#### Action item:
Look through the material below. Return exactly the lines from the one with "Task: Open the three-dot more options menu" through the one with "Click the TGStat logo", both included.

────

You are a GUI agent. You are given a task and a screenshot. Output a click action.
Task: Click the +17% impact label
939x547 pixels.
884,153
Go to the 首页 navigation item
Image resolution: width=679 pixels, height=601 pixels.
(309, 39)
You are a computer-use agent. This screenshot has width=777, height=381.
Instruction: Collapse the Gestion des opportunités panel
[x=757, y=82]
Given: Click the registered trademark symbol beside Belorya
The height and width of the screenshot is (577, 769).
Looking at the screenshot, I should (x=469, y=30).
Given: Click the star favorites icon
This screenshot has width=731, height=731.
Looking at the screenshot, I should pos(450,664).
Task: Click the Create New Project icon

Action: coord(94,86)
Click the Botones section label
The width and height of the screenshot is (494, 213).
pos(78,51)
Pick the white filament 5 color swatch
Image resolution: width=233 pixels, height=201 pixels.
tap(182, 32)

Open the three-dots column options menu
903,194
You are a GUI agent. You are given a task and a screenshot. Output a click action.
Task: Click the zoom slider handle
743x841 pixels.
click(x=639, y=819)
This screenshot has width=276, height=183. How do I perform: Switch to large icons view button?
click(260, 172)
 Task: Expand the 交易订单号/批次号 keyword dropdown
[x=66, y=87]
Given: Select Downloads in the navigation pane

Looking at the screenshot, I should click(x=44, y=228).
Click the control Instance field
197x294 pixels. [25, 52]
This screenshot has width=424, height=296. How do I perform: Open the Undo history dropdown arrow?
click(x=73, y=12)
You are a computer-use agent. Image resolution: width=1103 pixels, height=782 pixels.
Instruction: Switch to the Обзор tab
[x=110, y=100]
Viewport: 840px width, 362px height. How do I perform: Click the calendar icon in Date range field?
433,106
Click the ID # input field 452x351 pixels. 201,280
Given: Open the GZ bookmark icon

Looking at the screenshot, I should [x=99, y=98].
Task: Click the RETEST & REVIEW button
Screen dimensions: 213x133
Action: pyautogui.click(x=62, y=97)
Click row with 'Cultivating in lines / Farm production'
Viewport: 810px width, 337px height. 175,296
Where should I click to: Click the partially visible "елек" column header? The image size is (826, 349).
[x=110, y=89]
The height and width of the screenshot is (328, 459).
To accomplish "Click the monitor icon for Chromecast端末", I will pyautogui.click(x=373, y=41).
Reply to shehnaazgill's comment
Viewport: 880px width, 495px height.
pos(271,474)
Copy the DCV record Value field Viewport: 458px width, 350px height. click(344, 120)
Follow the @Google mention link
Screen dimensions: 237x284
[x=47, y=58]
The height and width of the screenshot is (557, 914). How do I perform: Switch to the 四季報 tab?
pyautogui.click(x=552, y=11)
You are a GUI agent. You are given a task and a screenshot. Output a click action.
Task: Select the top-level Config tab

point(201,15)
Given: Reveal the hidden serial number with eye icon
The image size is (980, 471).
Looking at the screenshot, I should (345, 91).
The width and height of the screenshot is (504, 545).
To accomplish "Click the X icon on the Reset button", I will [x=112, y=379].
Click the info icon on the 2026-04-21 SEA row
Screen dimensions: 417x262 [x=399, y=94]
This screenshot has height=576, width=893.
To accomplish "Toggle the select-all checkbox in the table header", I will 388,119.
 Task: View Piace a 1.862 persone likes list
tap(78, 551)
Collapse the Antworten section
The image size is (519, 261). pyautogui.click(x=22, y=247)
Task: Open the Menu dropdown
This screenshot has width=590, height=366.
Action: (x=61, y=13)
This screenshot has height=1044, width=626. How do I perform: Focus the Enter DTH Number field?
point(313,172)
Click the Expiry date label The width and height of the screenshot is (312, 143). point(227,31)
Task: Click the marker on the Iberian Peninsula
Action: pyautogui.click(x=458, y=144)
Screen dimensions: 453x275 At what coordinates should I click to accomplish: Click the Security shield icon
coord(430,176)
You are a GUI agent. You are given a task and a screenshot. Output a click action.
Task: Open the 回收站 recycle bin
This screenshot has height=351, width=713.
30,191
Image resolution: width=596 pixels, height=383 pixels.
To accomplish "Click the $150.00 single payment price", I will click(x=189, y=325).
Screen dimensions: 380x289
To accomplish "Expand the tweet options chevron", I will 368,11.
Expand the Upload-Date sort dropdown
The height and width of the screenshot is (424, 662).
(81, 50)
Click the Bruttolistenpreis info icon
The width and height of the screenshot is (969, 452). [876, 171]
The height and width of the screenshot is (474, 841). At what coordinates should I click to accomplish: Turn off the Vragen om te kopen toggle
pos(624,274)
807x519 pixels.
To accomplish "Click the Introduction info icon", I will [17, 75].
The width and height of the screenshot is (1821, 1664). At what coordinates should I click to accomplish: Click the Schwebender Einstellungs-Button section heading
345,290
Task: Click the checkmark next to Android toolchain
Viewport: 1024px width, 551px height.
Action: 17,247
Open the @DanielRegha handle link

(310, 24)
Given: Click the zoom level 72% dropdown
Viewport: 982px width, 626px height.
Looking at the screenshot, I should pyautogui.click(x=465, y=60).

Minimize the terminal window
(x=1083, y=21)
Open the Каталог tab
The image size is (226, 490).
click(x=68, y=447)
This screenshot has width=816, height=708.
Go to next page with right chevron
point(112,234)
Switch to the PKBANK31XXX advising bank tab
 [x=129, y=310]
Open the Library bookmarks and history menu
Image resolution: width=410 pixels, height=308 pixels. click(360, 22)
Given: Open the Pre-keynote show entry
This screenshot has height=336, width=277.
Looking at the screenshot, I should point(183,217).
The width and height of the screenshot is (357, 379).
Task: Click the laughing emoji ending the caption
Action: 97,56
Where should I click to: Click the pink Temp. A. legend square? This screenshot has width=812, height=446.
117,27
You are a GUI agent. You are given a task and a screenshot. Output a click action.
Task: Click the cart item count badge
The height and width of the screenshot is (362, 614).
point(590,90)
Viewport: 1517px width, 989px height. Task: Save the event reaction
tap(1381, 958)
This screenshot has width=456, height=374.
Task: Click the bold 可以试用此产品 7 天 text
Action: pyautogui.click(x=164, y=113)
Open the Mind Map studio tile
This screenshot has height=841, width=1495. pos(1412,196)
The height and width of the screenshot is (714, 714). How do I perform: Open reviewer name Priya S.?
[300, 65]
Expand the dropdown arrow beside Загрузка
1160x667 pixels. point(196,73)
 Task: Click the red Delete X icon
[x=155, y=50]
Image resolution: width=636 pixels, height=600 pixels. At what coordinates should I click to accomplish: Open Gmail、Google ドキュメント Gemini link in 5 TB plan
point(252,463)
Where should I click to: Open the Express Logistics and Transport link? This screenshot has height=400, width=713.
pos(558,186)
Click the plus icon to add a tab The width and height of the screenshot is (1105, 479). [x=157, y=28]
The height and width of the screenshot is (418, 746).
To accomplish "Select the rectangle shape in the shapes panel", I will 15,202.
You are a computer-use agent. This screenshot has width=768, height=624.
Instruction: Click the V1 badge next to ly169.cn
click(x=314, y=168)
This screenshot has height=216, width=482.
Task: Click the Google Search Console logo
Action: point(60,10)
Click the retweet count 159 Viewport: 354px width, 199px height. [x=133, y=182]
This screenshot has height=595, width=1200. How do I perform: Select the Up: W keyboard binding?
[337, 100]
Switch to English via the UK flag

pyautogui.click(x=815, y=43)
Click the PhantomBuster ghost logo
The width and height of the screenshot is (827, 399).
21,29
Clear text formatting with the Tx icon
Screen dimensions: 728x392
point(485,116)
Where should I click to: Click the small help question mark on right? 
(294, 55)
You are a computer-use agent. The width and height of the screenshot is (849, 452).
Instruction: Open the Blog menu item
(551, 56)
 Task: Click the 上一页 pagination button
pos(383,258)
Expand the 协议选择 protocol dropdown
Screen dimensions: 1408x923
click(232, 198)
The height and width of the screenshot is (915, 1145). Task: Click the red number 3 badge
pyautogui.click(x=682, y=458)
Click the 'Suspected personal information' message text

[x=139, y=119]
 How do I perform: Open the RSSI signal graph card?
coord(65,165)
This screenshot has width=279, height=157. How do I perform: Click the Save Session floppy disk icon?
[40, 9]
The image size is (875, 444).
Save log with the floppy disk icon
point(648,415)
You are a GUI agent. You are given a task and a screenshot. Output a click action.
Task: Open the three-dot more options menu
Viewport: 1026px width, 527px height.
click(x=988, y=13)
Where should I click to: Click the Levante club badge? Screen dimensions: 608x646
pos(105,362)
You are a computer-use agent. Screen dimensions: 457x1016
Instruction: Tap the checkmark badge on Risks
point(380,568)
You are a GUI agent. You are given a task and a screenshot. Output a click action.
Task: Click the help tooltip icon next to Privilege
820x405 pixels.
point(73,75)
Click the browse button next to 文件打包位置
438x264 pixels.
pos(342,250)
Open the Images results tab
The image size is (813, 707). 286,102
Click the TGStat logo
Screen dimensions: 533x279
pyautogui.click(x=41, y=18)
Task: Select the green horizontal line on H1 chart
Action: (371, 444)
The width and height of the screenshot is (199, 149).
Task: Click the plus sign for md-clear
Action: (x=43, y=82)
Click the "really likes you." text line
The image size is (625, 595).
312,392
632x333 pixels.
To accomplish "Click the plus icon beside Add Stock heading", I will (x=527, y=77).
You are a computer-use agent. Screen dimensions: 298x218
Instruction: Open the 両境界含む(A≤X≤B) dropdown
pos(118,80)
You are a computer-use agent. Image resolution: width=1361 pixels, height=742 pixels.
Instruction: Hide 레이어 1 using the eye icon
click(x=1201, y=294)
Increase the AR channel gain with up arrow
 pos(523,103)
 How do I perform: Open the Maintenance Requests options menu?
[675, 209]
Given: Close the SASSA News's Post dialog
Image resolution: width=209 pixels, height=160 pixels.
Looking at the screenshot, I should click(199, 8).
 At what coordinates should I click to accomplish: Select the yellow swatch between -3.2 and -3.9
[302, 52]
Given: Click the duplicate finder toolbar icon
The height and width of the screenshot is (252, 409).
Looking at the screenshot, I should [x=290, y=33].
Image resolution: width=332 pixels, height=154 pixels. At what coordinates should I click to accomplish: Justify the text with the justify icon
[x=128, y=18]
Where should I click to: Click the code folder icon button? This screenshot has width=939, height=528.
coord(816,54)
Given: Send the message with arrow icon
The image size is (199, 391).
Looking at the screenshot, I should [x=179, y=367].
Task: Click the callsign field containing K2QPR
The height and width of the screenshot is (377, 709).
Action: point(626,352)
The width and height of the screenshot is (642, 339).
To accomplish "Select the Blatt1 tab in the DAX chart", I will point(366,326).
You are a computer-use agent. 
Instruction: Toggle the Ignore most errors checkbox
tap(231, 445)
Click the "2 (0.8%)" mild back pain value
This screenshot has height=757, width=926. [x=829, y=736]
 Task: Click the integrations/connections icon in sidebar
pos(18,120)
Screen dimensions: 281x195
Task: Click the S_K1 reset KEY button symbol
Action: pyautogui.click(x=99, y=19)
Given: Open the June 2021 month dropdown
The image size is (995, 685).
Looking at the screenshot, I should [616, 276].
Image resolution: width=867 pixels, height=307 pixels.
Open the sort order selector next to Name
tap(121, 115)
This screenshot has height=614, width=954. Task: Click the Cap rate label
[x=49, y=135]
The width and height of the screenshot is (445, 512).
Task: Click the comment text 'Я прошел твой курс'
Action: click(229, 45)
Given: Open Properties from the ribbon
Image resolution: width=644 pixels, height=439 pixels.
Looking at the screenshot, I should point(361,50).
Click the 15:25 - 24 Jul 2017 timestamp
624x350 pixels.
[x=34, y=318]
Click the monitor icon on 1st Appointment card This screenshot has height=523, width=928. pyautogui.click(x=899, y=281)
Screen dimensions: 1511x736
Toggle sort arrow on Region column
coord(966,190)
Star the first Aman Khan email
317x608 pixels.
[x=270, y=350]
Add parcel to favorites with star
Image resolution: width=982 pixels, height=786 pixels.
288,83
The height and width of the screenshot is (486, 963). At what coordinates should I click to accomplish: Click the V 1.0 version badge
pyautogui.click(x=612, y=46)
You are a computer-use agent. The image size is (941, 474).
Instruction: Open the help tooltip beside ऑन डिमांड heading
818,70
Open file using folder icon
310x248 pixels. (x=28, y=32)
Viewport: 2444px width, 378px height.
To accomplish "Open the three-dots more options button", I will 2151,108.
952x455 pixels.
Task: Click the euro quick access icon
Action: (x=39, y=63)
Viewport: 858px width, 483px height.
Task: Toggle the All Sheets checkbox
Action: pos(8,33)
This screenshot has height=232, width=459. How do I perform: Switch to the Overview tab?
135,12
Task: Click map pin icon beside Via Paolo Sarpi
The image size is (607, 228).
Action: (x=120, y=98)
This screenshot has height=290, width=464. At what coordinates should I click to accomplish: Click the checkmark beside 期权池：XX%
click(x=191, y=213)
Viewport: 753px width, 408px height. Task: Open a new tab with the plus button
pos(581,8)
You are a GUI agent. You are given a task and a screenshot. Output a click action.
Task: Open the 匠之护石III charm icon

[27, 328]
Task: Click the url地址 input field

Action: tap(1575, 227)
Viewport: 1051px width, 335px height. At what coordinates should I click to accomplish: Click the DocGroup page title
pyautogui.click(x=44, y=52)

────

#### Expected output:
Task: Open the three-dot more options menu
Viewport: 1026px width, 527px height.
click(x=988, y=13)
Where should I click to: Click the Levante club badge? Screen dimensions: 608x646
pos(105,362)
You are a computer-use agent. Screen dimensions: 457x1016
Instruction: Tap the checkmark badge on Risks
point(380,568)
You are a GUI agent. You are given a task and a screenshot. Output a click action.
Task: Click the help tooltip icon next to Privilege
820x405 pixels.
point(73,75)
Click the browse button next to 文件打包位置
438x264 pixels.
pos(342,250)
Open the Images results tab
The image size is (813, 707). 286,102
Click the TGStat logo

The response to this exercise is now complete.